Harold Pearson-Nadal1,Isaac Gilfeather1,Jessica Andriolo1,Jack Skinner1
Montana Technological University1
Harold Pearson-Nadal1,Isaac Gilfeather1,Jessica Andriolo1,Jack Skinner1
Montana Technological University1
Applications of electrospinning (ES) range from fabrication of polymer-based biomedical devices to light manipulation and energy conversion, and even to deposition of materials that act as growth platforms for nanoscale catalysis. One major limitation to wide adoption of electrospun materials is the ES hardware itself, which typically requires high-voltage electrical isolation and charged and flat deposition surfaces.
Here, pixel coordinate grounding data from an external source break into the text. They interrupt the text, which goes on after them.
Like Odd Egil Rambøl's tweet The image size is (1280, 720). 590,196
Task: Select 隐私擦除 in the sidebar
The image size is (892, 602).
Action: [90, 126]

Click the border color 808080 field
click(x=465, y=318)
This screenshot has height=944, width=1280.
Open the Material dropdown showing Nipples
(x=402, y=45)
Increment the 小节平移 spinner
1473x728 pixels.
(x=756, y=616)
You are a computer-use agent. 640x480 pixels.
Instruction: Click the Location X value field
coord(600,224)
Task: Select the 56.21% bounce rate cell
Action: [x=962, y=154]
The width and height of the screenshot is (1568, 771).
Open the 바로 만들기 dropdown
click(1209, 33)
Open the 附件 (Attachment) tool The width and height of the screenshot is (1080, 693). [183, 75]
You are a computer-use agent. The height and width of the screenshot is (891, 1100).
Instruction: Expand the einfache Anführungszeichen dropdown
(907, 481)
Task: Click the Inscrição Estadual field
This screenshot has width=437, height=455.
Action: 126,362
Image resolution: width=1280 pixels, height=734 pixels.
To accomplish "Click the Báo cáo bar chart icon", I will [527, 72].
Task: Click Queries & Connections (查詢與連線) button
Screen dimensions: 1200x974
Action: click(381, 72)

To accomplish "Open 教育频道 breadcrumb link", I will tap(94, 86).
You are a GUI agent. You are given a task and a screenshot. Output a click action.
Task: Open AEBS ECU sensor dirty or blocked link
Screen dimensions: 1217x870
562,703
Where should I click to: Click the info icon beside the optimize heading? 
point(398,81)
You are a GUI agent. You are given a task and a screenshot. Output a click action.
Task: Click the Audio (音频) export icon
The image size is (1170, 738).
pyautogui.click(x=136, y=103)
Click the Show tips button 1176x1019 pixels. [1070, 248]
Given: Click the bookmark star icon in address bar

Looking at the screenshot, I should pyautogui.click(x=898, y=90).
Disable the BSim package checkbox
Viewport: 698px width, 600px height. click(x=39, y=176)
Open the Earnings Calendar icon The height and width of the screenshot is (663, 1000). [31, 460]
In the past, fabrication of polymer structures or materials with precisely determined mesoscale morphology has been accomplished through modification of electrode shape, use of multi-dimensional electrodes or pins, deposition onto weaving looms, hand-held electrospinners that allow the user to guide deposition, or electric field manipulation by lensing elements or apertures. In this work, we demonstrate an ES system that contains multiple high voltage power supplies that are independently controlled through a control algorithm implemented in LabVIEW. The end result is what we term “multiplex ES” where multiple independently controlled high-voltage signals are combined by the ES fiber to result in unique deposition control. COMSOL Multiphysics® software was used to model the electric field produced in this novel ES system. Using the multi-power supply system, we demonstrate fabrication of woven fiber materials that do not require complex deposition surfaces. Time-varied sinusoidal wave inputs were used to create electrospun tori shapes. Parametric analysis of tori diameter was found to be rather insensitive to frequency used during deposition, while inner diameter was inversely proportional to frequency, resulting in overall width of the tori to be proportional to frequency. The amount of control possible in multiplex ES is limited by the time response of high-voltage power supply output in relation to changes in input signal. Power supply time constants were measured and minimized through the addition of resistors that altered impedance of the system and improved response time up to 63 %.